仕方がないので、何をしているのかを聞いてみる事にした。
「あの、こんなに朝早くから何をしているのですか?」
 すぐそばの木でせっせと何かをしている少女に声をかけてみた。栗色の髪を後ろで束ねた、黒いスカート姿の少女が、元気に振り返った。
「あ。」
 お互いに見知った顔を見つけ、なぜここにと驚きの声をあげた。お屋敷で働いている子だったのだ。よく周りを見回すと、すぐ傍にもお屋敷で見知った顔がたくさんあった。
もちろん、見たことのない人もたくさんいる。だが、皆同じような服装のものばかりで、見たことのない人達は他のお屋敷で働いている方なのだと一目でわかった。
「あ〜!」
 辺りを見回していると、傍の少女がまた声をあげた。何事かと見てみると、こちらに気を取られているうちに、手に持っていた棒から垂れた液で手がベトベトになってしまっていた。
「あ〜あ。もったいない」
 少女が残念そうに舐めている液体は朝日を浴びてあめ色に光っている。そっと顔を近づけてみると、甘いにおいが漂ってきた。
「それ、蜂蜜?みんなで蜂蜜を取っているの?」
 びっくりして、つい大きな声になってしまったが、少女は照れくさそうに、答えてくれた。
「そうですよ。ここ何日か、とってもいい蜜がとれてるんで、蜂が寝てる間に取りに来ているんです。
もちろんお屋敷で使う分もですが、自分達の分も少し」
 と言って小さな瓶に溜まったあめ色の液体を見せてくれた。
「だからお屋敷に誰もいないのね」
 朝早くに起きているのは自分だけかと思っていたので、こんなにたくさんの人が起きていて、もう仕事をしていた事に驚きながら一人ではなかったことに嬉しくなってしまった。
人々が蜂蜜取りに夢中になっているのを眺めているうちに、少女も自分の持ち場へと戻ってせっせと蜂蜜取りを再開していた。
その後ろからどんなことをしているのか覗き見ているだけでも、朝の高揚感と知らなかった事を知ってしまった興奮とで、とっても楽しかった。

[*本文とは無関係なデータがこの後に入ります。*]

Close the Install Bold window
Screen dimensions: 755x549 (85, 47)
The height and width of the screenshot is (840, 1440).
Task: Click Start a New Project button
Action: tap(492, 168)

そろそろ、日が高くなって来出した時、自分の持ち場で一段落終えた少女がくるりと振り返り、とっても神妙な顔をして手をとった。ちょっとベトベトした手が気になったが、自分も蜂蜜をとった気分を少し味わえた。
「このことは、くれぐれも秘密にお願いしますよ」
 少女は楽しそうに、あなたも秘密の仲間だというように、小さな蜂蜜の瓶をくれた。

「蜂達が起きはじめたわ!今日はこれでおしまいね」  誰かがそう言うと、それまで夢中になって蜂蜜を集めていた人々は蜘蛛の子が散るように、駆けてその場を離れだした。
蜂蜜の瓶をくれた少女もどこかへ駆けていこうとしていたので、あわてて声をかけた。
「ねぇ、あなた名前はなんというの?」
駆け去ろうとしていた少女は振り返って、いたずらっぽく笑って言った。
「キャロルです。フロラ様」
相手が自分のことを知っていた事に気恥ずかしくなりながら、分けてもらった蜂蜜をそっと舐めてみた。

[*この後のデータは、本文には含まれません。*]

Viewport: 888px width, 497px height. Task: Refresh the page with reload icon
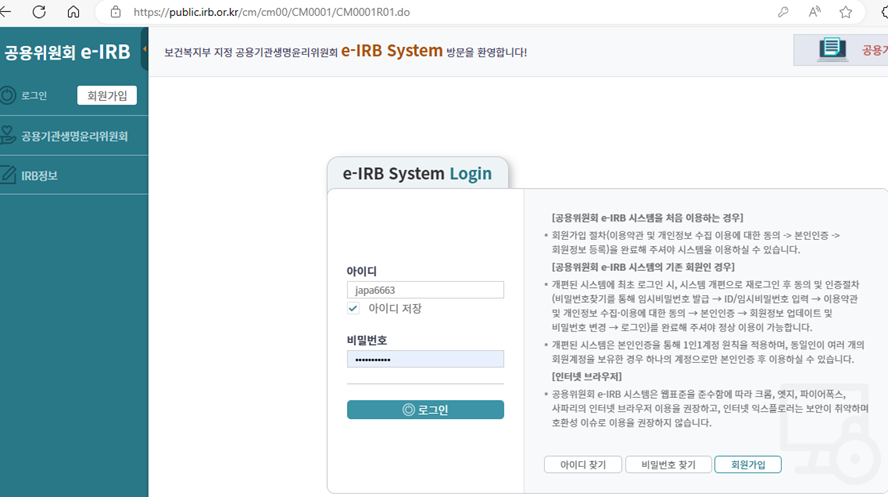coord(39,12)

その甘さと朝の屋敷内が静かな訳、ちょっとした秘密を知ってしまった事に嬉しくなった。
それまで、じっと肩に止まっていた青い鳥は、目的地にやってきたとばかり、空へと飛び立った。見送る先には他もたくさんの青い鳥が集まっていた。
「帰って来れてよかったね!」
たくさんの青い鳥に混じってしまって、どこに行ってしまったのかわからなかったが、青い鳥たちに向かって呼びかけた。
「やっぱり毎朝起こしていたのはあなただったのね!」
 早く起こされていた事は大変困る事どけど、こんな素敵な場所へと来る事が出来たのだから早起きもいいものだなと、蜂蜜の甘さにほだされながら思った。

 周りにいた人々も、もう朝の支度をしなければと各々の屋敷へと帰りだしたので、フロラも起きだした…いや、屋敷へ戻った人々や何も知らない母たちに見つからないうちにと慌てて自分の部屋の方へ駆け出した。